Doch 1998, als nach dem Ende seiner Ehe seine Ex-Frau für ihn den Umzug in die Wohnanlage organisierte, konnte er in seinem neuen Umfeld noch keine Chance erkennen. Er fühlte sich abgeschoben, litt unter der Trennung. Seitdem sind zwölf Jahre vergangen. Johannes Falk wechselte zwischendrin aus seinem ersten Ein-Zimmer-Appartment zusammen mit seiner (nicht behinderten) Freundin in eine größere Wohnung, mittlerweile lebt er wieder allein. Wirklich allein aber fühlt er sich nie. Er weiß, dass zu jeder Tages- und Nachtzeit jemand da ist, wenn er Hilfe braucht. Auch wenn er mit seinem Rollstuhl stürzen würde, wäre das kein Problem: Um seinen Hals hängt an einer Schnur der Knopf mit dem Hausnotruf. Einmal drücken, schon hat er einen Ansprechpartner. Johannes Falk sieht seine Einschränkungen sportlich: Mit seiner rechten Hand, die im Gegensatz zur linken Seite nicht gelähmt ist, versucht er, sich "durchs Leben zu tricksen." Schwer genug bleibt es doch. Schlimm ist nicht, dass er Unterstützung braucht, wenn er ins Bett oder auf die Toilette geht. Sondern dass er, der "mit Vollblut engagiert" in seinem Beruf als Kirchenmusiker war, nicht mehr arbeiten kann.
Ehrenamtlich unterrichtet er Männer und Frauen, mit denen er in seiner katholischen Gemeinde St. Albert einen Kantorendienst aufbaut, in Stimmbildung. Er besucht Konzerte, komponiert an der Orgel in seiner Wohnung und ist bei Freizeitgruppen des Rings der Körperbehinderten dabei. Auch wenn das alles seinen Beruf nicht ersetzen kann: Er hat sich ein neues Leben eingerichtet. Eigenständig.

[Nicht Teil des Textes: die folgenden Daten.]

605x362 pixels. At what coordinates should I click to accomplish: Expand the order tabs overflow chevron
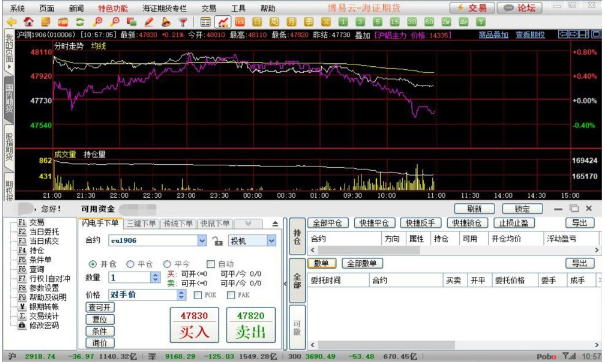[248, 223]
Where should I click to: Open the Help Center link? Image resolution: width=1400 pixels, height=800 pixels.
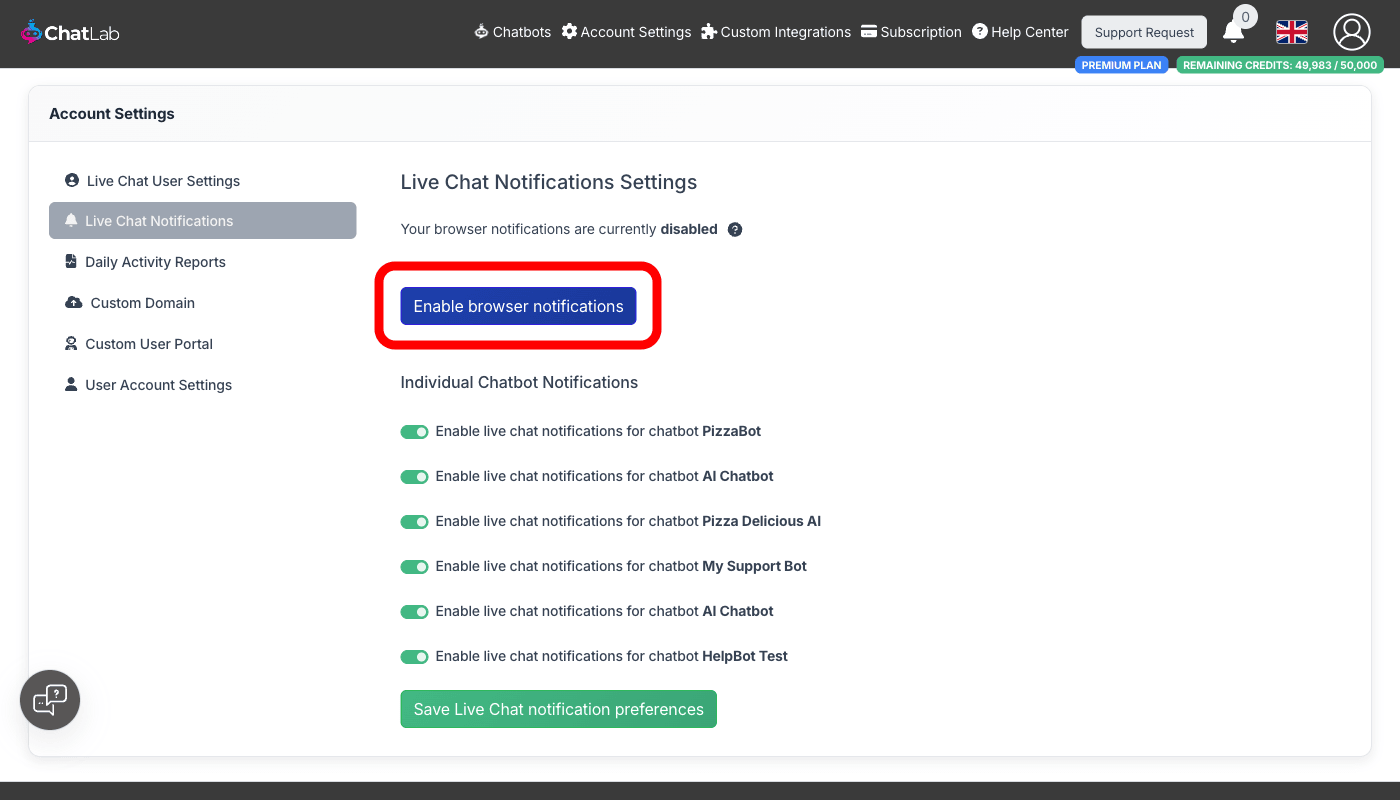pyautogui.click(x=1020, y=32)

DER MECKELHOF UND DAS NEUBAUPROJEKT DES RINGS
In den 47 Ein-, Zwei- und Dreizimmerwohnungen der Ernst-Winter-Wohnanlage im Meckelhof leben 53 Menschen – wenige Paare und überwiegend Alleinstehende zwischen 20 und 85 Jahren. Eine 60 Quadratmeter große Zweizimmerwohnung kostet 750 Euro warm, dazu kommen je nach Situation weitere Pflegekosten. Die Finanzierung läuft über Pflegekassen, eigenes Vermögen oder Sozialhilfe. Die Wohnanlage gibt es seit 1987, bereits im Jahr 2000 entstanden erste Pläne für ein weiteres Wohnprojekt, wie es jetzt im Rieselfeld umgesetzt wird, denn Wartelisten gab es immer. Derzeit warten 67 Menschen auf eine Wohnung im Meckelhof – wo selten jemand auszieht – oder im Rieselfeld. Dort ist der Baubeginn für September geplant, Anfang 2012 sollen die Ersten einziehen. Es entstehen 39 barrierefreie Wohnungen (wie im Meckelhof mit Unterstützung bei Bedarf), sechs Plätze "Trainingswohnen" für junge Menschen und 18 Plätze in Wohngruppen für Menschen mit schwerster Körperbehinderung. Von den 7,5 Millionen Euro Kosten muss der Ring der Körperbehinderten 1 Million aufbringen. 2,9 Millionen Euro stammen aus Darlehen der Landes-Mietwohnraumförderung, 1 Million Euro vom Kommunalverband für Jugend und Soziales, 600 000 Euro von einem Bundeszuschuss, 70 000 Euro vom Landkreis Emmendingen, 1,9 Millionen Euro aus Bankkrediten. Das Grundstück bietet die Stadt Freiburg in Erbpacht (mit dem Pachtzins als Zuschuss).